::: Provided entries :::

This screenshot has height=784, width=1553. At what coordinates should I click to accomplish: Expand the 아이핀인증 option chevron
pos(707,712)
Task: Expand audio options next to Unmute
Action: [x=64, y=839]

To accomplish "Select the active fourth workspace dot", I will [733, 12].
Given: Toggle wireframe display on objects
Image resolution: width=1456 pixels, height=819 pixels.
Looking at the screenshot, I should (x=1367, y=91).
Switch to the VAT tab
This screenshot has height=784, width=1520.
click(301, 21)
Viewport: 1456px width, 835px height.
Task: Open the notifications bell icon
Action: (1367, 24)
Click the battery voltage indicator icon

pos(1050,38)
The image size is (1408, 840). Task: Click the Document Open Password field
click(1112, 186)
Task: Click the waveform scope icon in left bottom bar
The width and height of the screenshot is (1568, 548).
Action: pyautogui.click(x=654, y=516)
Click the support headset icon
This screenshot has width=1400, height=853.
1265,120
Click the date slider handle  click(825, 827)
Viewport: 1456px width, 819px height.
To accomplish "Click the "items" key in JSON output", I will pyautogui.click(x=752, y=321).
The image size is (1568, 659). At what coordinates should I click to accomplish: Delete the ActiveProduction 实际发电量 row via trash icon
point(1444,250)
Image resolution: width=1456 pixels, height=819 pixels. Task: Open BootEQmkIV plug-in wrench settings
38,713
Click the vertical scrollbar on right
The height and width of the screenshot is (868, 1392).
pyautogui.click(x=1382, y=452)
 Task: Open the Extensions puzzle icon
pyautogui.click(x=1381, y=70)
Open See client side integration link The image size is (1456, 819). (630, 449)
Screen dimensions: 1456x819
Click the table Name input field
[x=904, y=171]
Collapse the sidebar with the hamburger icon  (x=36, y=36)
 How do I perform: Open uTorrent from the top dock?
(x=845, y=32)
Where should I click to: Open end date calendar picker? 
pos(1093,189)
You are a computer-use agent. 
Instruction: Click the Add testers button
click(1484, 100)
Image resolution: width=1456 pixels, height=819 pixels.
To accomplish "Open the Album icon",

:::

Exercise objective>
Retype exactly the lines of the data above that fall between the line with "Switch to the VAT tab" and the line with "Task: Click the waveform", inclusive, and add nothing.

The answer>
Switch to the VAT tab
This screenshot has height=784, width=1520.
click(301, 21)
Viewport: 1456px width, 835px height.
Task: Open the notifications bell icon
Action: (1367, 24)
Click the battery voltage indicator icon

pos(1050,38)
The image size is (1408, 840). Task: Click the Document Open Password field
click(1112, 186)
Task: Click the waveform scope icon in left bottom bar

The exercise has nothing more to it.